Task: Return the data that follows exactly as it appears. Pictures do not belong in the copy.

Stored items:
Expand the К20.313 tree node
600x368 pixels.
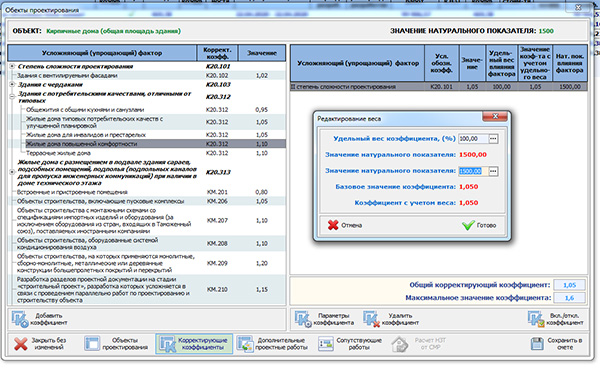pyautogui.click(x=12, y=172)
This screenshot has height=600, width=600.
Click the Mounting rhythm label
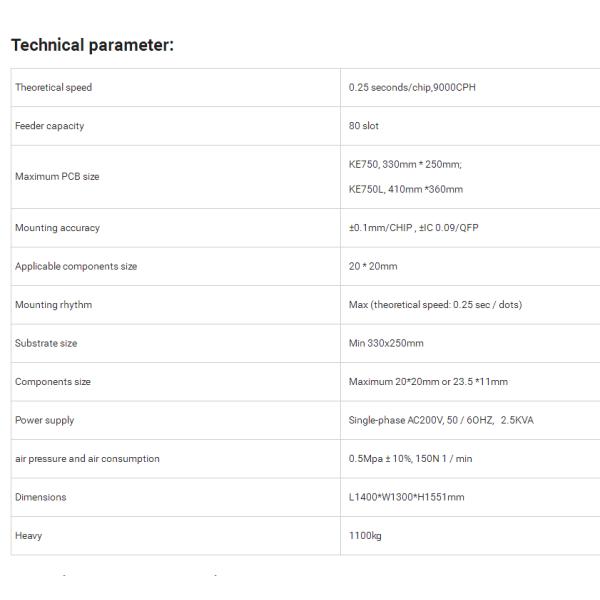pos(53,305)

Solution to this problem:
Expand the К20.313 tree node
600x368 pixels.
pyautogui.click(x=12, y=172)
This screenshot has height=600, width=600.
Click the Mounting rhythm label
pos(53,305)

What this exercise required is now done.